Discover more from Overcoming Bias
Imagine that this weekend you and others will volunteer time to help tend the grounds at some large site – you’ll trim bushes, pull weeds, plant bulbs, etc. You might have two reasons for doing this. First, you might care about the cause of the site. The site might hold an orphanage, or a historical building. Second, you might want to socialize with others going to the same event, to reinforce old connections and to make new ones.
Imagine that instead of being assigned to work in particular areas, each person was free to choose where on the site to work. These different motives for being there are likely to reveal themselves in where people spend their time grounds-tending. The more that someone wants to socialize, the more they will work near where others are working, so that they can chat while they work, and while taking breaks from work. Socializing workers will tend to clump together.

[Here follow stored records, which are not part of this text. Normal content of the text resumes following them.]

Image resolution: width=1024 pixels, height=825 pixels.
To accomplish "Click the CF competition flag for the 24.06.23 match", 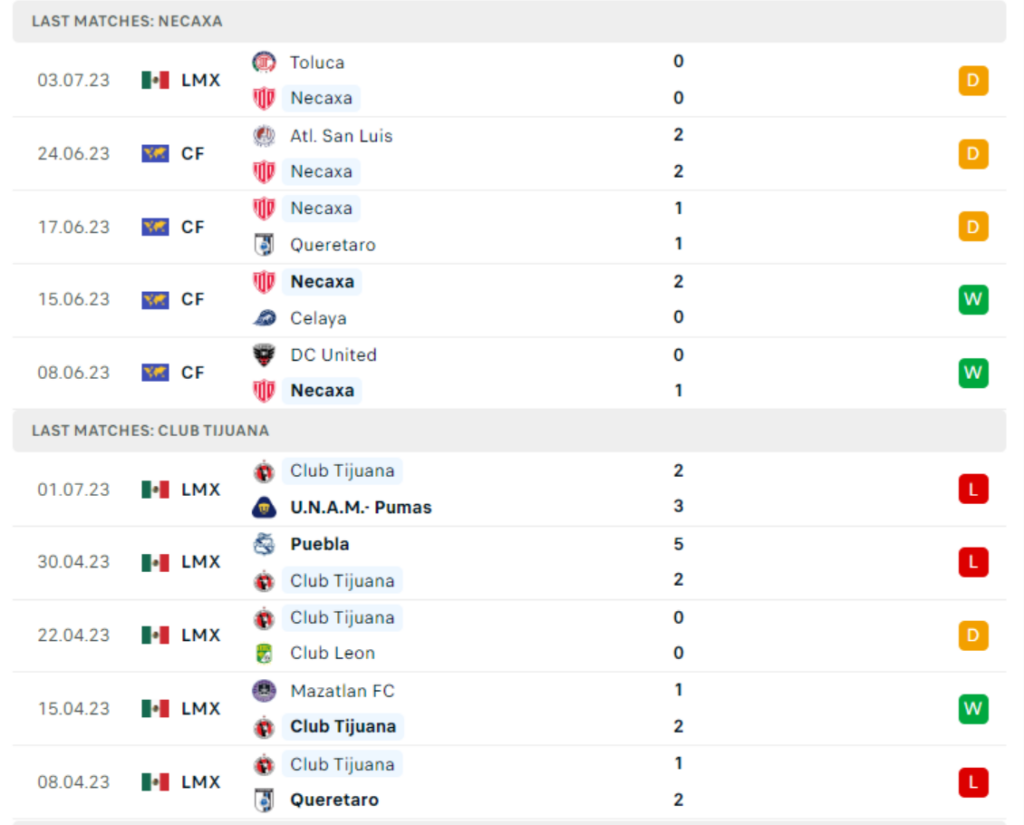I will [155, 153].
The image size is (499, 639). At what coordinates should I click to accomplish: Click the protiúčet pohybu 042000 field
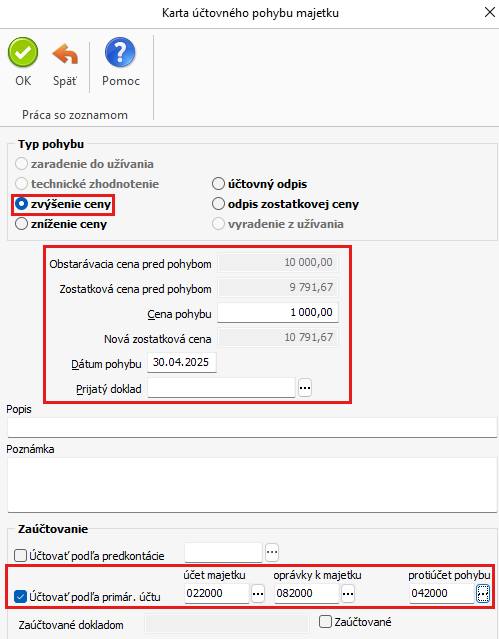pyautogui.click(x=442, y=593)
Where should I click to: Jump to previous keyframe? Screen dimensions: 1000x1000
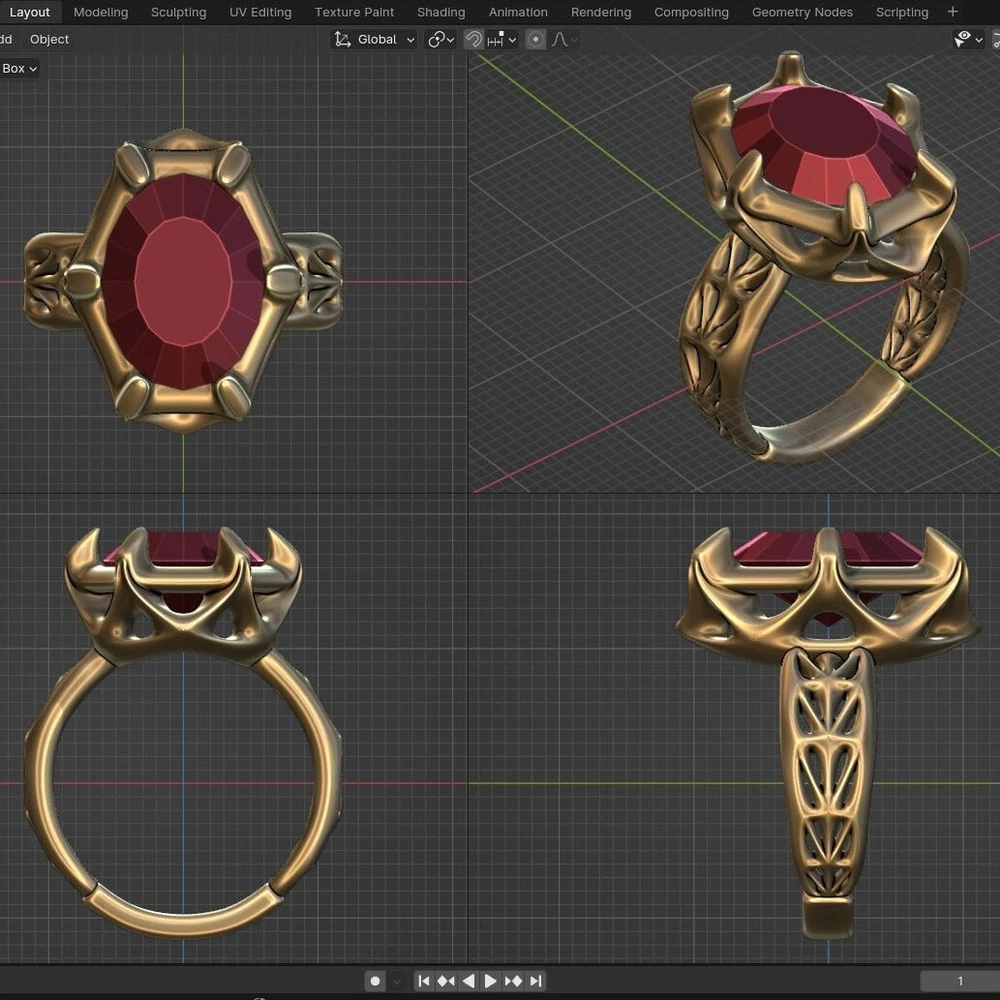tap(446, 981)
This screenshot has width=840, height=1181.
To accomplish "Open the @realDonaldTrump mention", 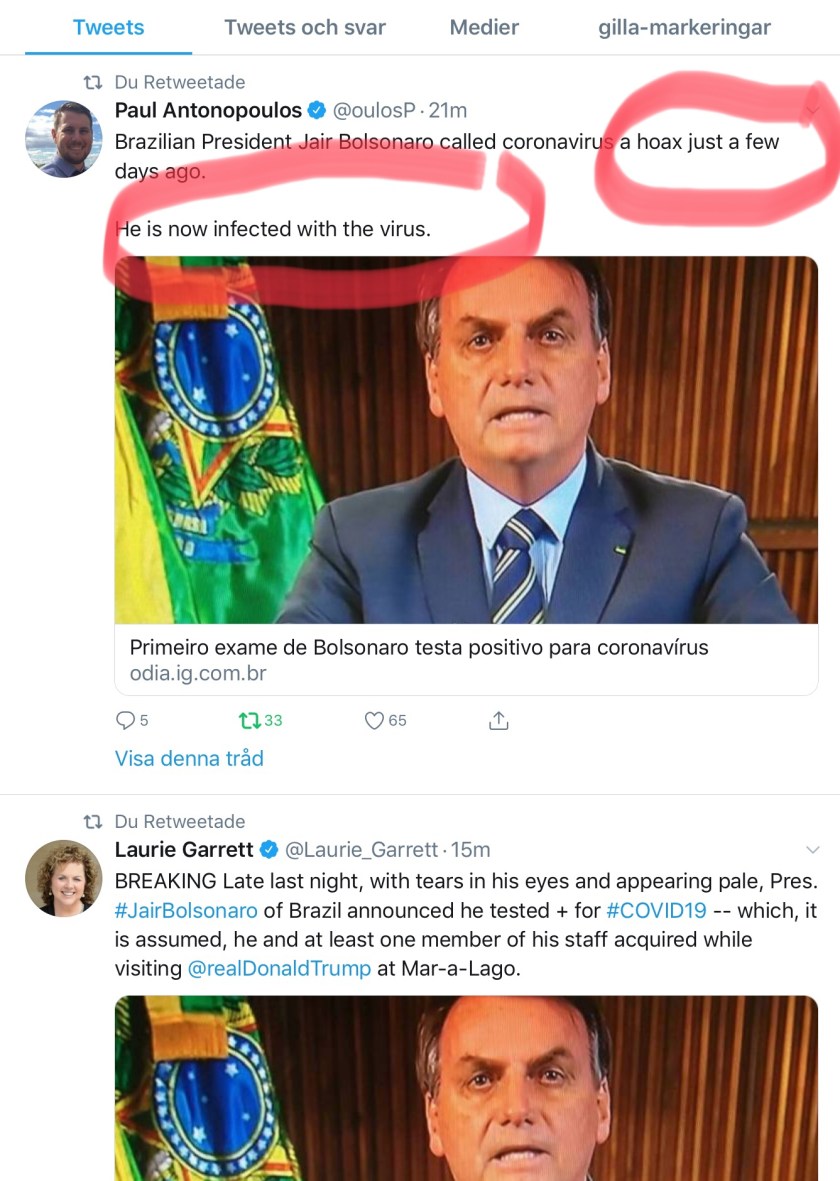I will click(x=280, y=969).
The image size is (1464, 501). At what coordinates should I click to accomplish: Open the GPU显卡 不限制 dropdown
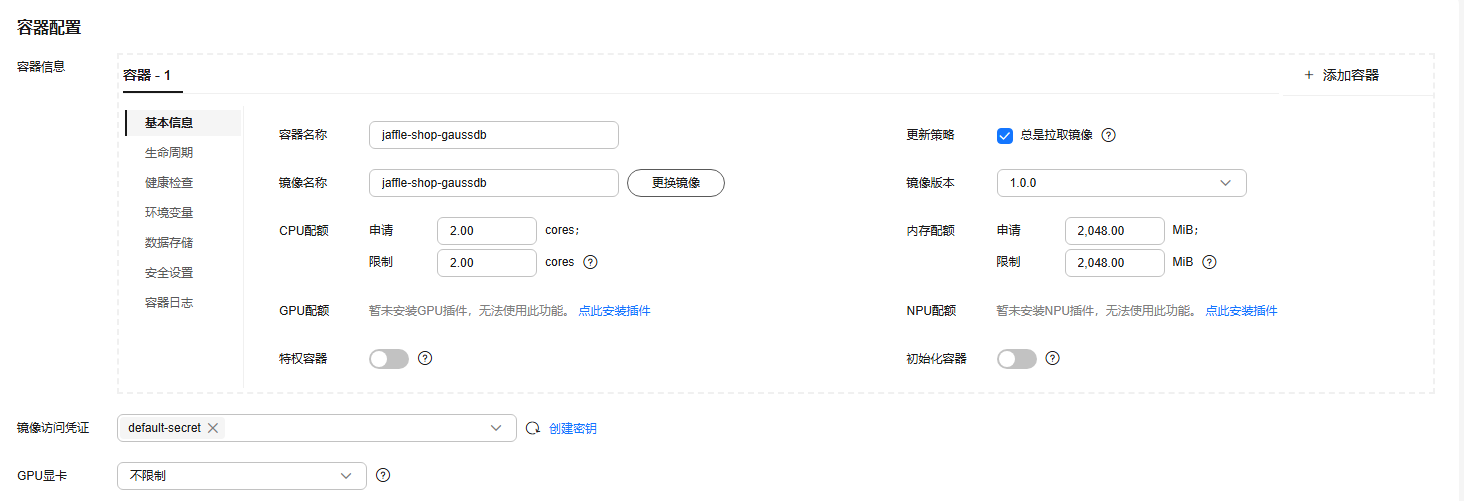point(242,476)
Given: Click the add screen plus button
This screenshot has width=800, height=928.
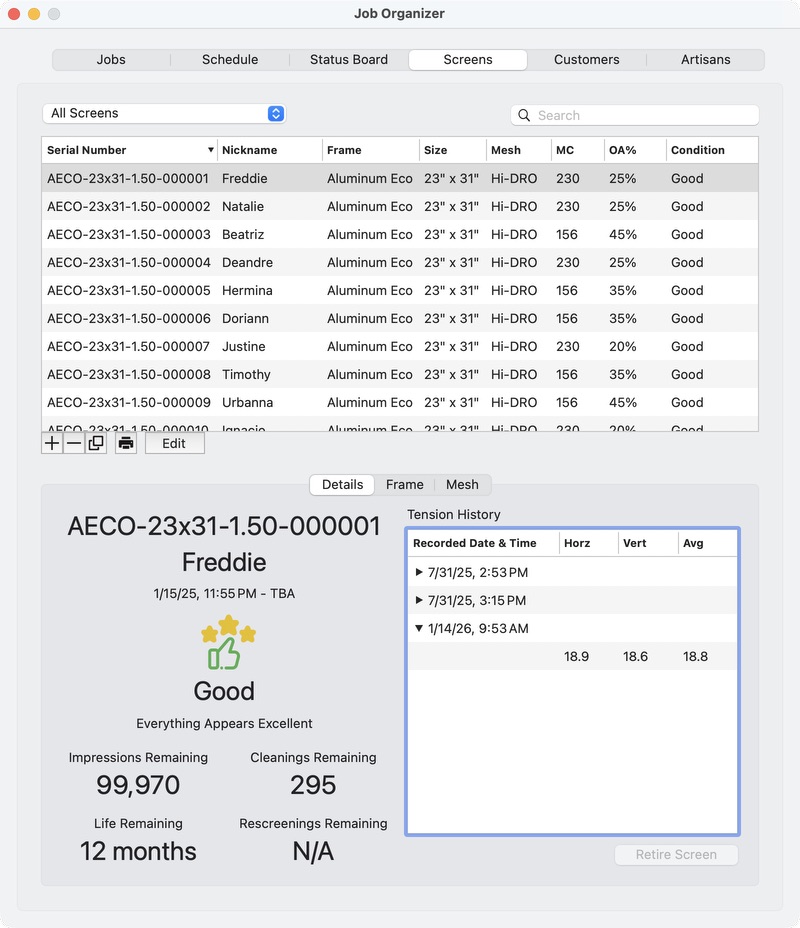Looking at the screenshot, I should [52, 443].
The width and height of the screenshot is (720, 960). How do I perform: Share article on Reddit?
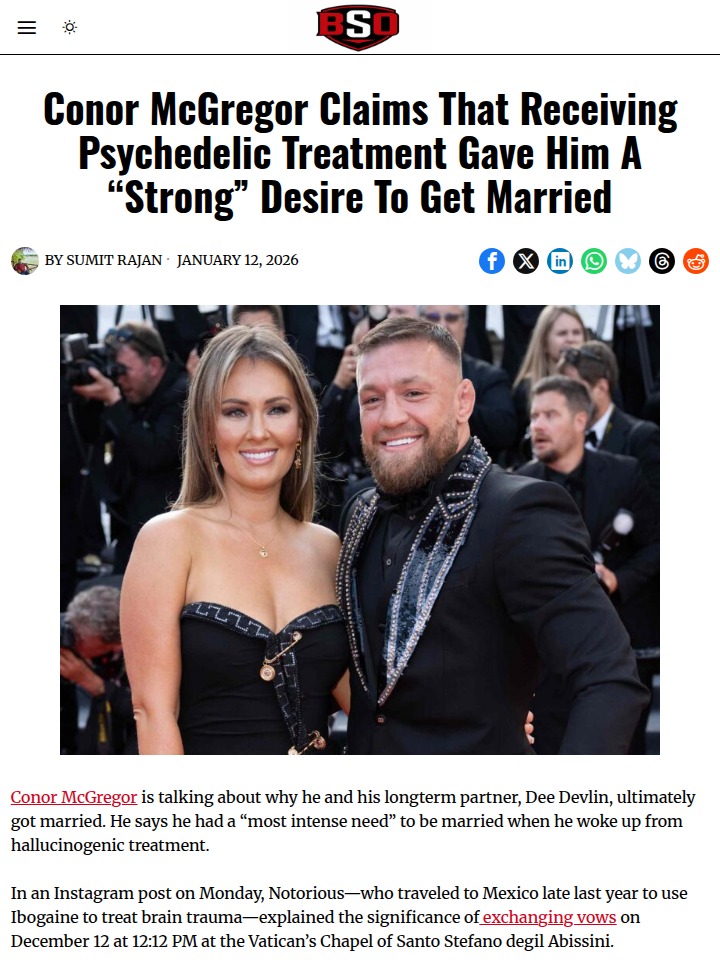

On the other hand, the more someone cares about the cause itself, the more they will look for places that others have neglected, so that their efforts can create maximal value. These will tend to be places places away from where socially-motivated workers are clumped. Volunteers who want more to socialize will tend more to clump, while volunteers who want more to help will tend more to spread out.
This same pattern should also apply to conversation topics. If your main reason for talking is to socialize, you’ll want to talk about whatever everyone else is talking about. Like say the missing Malaysia Airlines plane. But if instead your purpose is to gain and spread useful insight, so that we can all understand more about things that matter, you’ll want to look for relatively neglected topics. You’ll seek topics that are important and yet little discussed, where more discussion seems likely to result in progress, and where you and your fellow discussants have a comparative advantage of expertise.
You can use this clue to help infer the conversation motives of the people you talk with, and of yourself. I expect you’ll find that almost everyone mainly cares more about talking to socialize, relative to gaining insight.
Socializers Clump
By socialize do you also mean signal? A lot of the reason bloggers touch on the topic of the weak is to generate links to their blogs so they get exposure. It seems like the promotion of an unpopular idea would require high amounts of socializing to get noticed and high amounts of signaling to indicate that the author isn't otherwise crazy (You've talked about this second part in the past).
Such as with teams, there may be a domain of increasing returns to additional persons to a group. Your hypothesis is true if there are constant returns to group additions or negative returns - and yet we still see it. If merely having another person around decreases the cost of work, then it stands that socially working results in more work being done [due to the relative cost change]. If there is increasing marginally productivity over a domain, then socializers will also look like people who actually care. They are indistinguishable if all the payoffs and the rules are known.